The next day at work, his friends gave him pats on the back and gentle words of comfort, but it meant nothing.
Rachel was dead. Gone. Forever.
Nothing had meaning anymore. Nothing without her. And when you have nothing, you have nothing to lose, right? Nothing to lose.
Now, Finn wasn't the sort to come up with plans, but on occasion a sudden brilliant one would come to him. Like the time he had stuck a bag of dog poop to the underneath of the chair of a particularly nasty teacher and got away with it and she had spent the whole class trying to figure out where the vile smell was coming from. That had been a particularly good plan. And the one he had now was even better.
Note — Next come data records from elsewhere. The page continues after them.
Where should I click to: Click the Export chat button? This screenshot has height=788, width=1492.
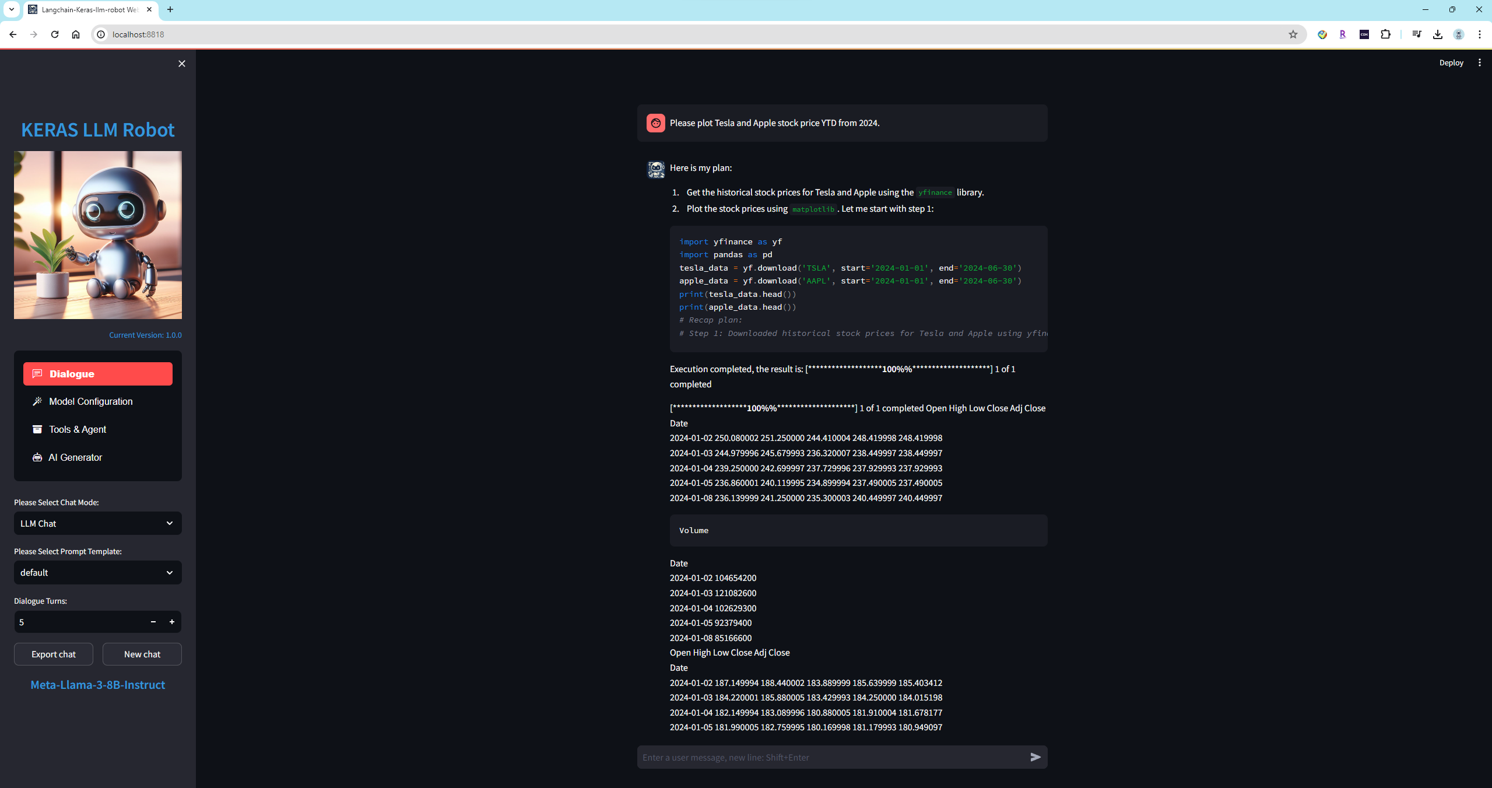[x=54, y=654]

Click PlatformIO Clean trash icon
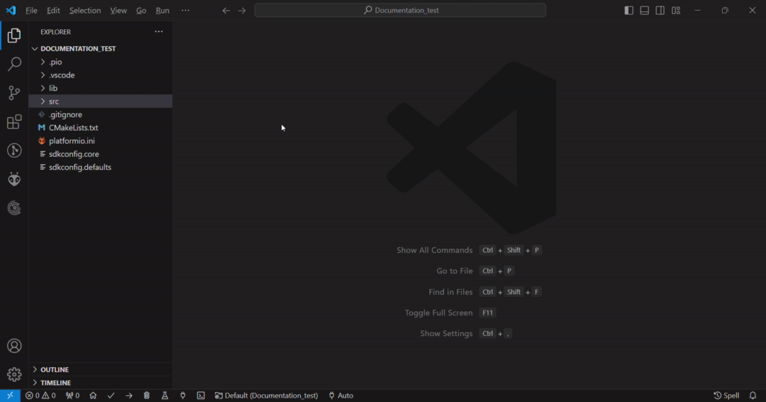point(147,396)
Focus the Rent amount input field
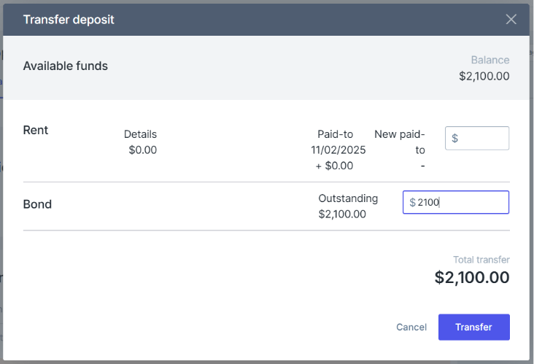The height and width of the screenshot is (364, 534). pos(477,138)
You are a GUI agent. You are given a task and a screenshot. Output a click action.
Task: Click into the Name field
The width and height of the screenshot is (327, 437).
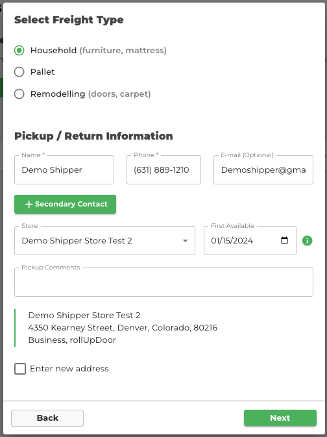(x=64, y=169)
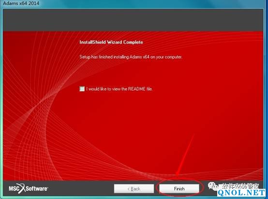The width and height of the screenshot is (268, 199).
Task: Click the InstallShield Wizard Complete heading
Action: click(111, 42)
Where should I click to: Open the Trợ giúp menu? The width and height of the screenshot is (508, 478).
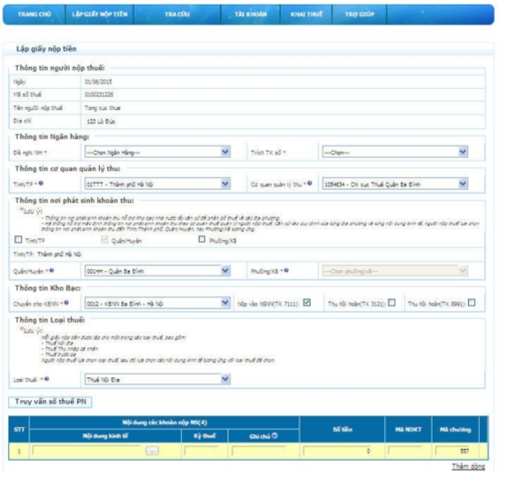(360, 14)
He would need help of course, but it was just a matter of who he could trust. There was only one person he could think of who would be feeling Rachel's death almost as badly as he was… someone who would want to revenge her death.
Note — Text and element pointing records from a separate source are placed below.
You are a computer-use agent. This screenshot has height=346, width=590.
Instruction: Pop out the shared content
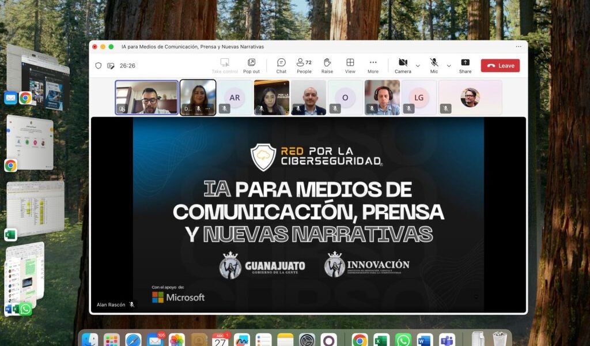251,65
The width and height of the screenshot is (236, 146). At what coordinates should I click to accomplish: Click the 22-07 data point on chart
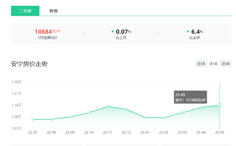33,119
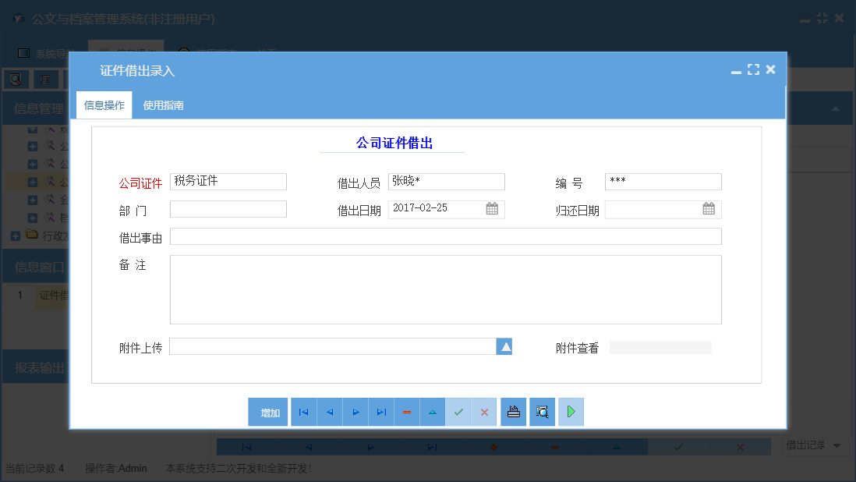
Task: Print the certificate lending record
Action: point(513,412)
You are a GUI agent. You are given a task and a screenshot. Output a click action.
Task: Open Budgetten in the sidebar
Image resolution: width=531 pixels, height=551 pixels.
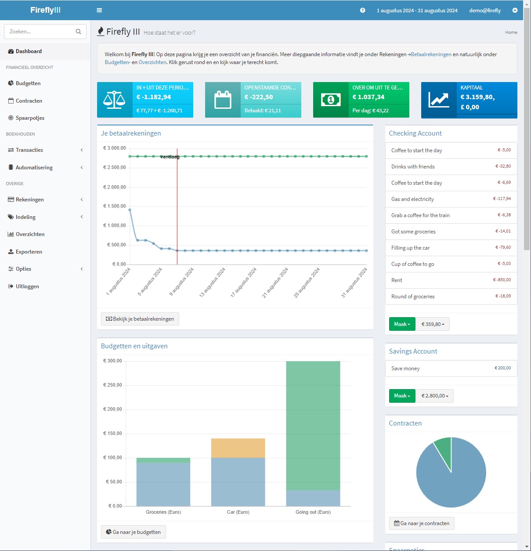[x=28, y=83]
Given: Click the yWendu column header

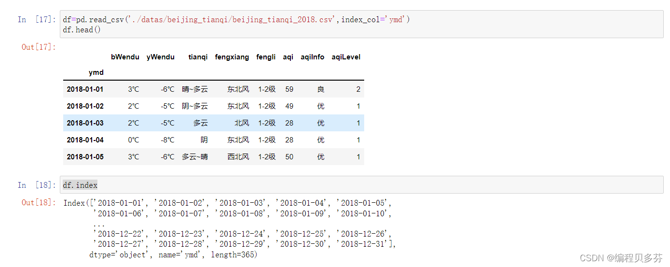Looking at the screenshot, I should (161, 57).
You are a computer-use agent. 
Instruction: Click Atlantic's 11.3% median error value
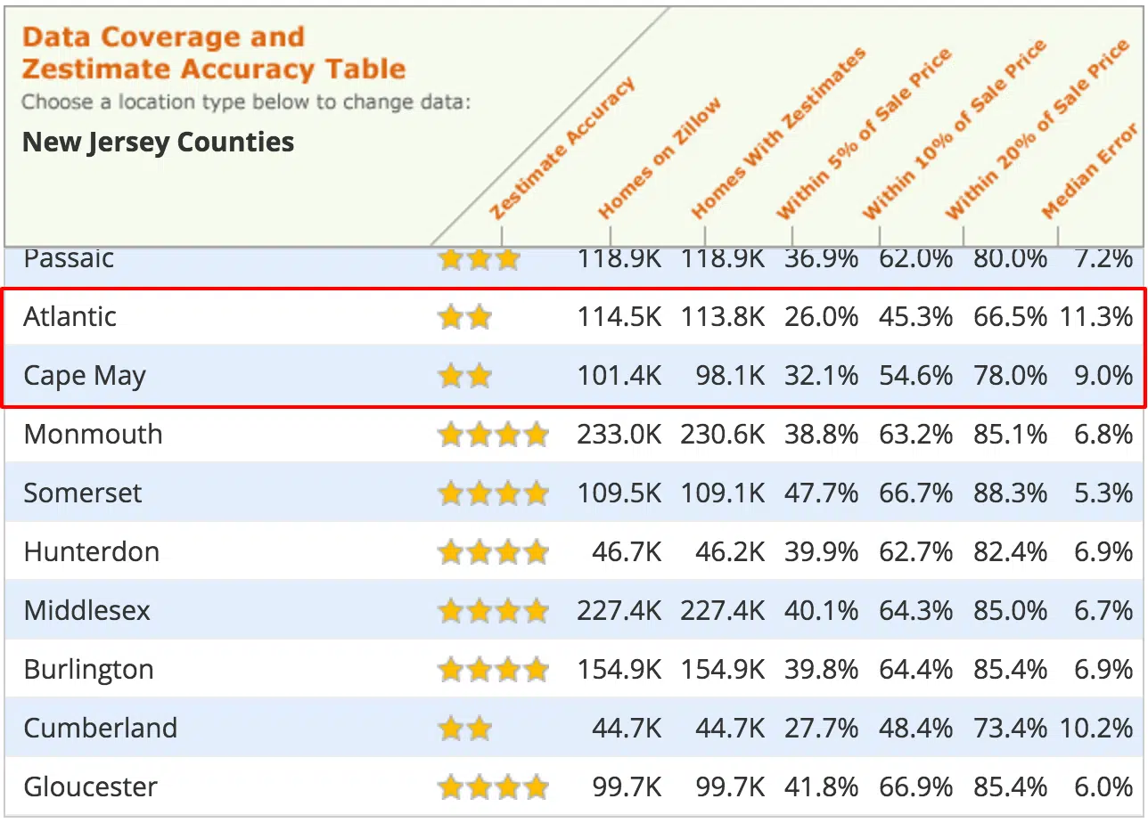coord(1096,317)
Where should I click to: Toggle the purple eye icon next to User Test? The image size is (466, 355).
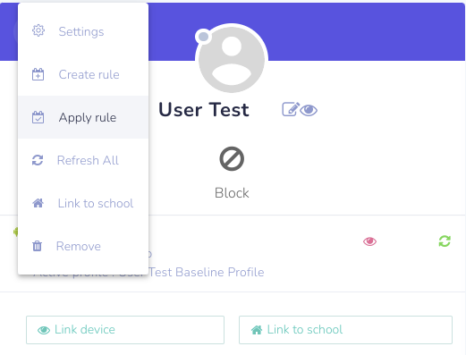(309, 110)
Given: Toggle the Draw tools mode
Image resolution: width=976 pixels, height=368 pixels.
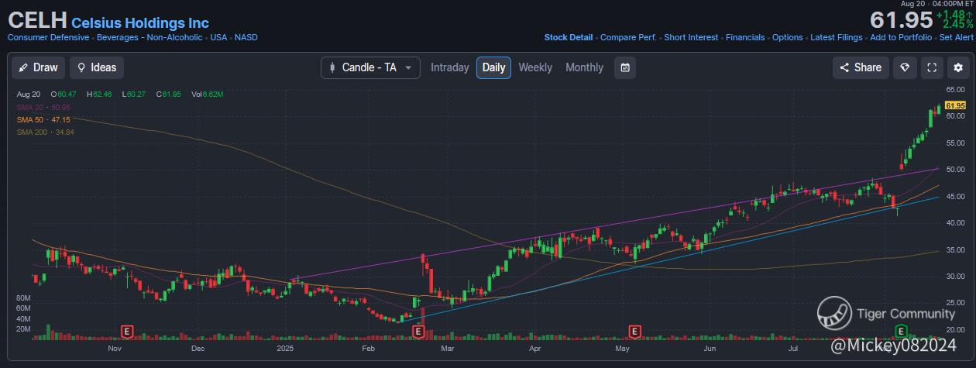Looking at the screenshot, I should 38,67.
But also, unfortunately, someone he didn't get along with well.
Jesse St. James had dated Rachel before Finn did. While it may have been true that Jesse and Rachel hadn't exactly ended on the best of terms, it was public knowledge that he still had a soft spot for her. He would defiantly be mourning her death. When Jesse was younger he had been notorious for causing trouble, but no one could ever catch him for it. Once the Peacekeepers had come close to catching him for removing his name from the Games' lottery and Jesse had vanished before they could arrest him for it. One day he was there, the next no one knew where he was or what had happened to him. Some said that he was dead, killed quietly by the Peacekeepers. Others argued that the Peacekeepers would have made a spectacle of his death as an example for others and claimed that he had survived.
And then there were rumors that Jesse was currently residing in the abandoned city. But the perpetrators of these rumors kept quiet about their identity, because technically no one was supposed to know about the city. It was out of the District's barriers, where no one was supposed to go, but the fence surrounding District Eight had fallen to disrepair long ago. It was common place for children to go to the city to play in the rubble. Jesse had claimed to have found a library filled with books about the time before Panem. A time of freedom. No one believed him and no one dared to explore the remaining buildings of the city, because it was said that they were haunted. It was bad luck to even be in the city, but to go in the buildings could place you under a curse; it could invite the city's ghosts to follow you home. Kurt had once been dared to go in one of the abandoned factories; he had nearly been killed by tracker jackers. The buildings were haunted.
Jesse had never believed any of this, however, and it would only make sense that he would be there. Which meant that Finn had only one course of action; he needed to go to the abandoned city.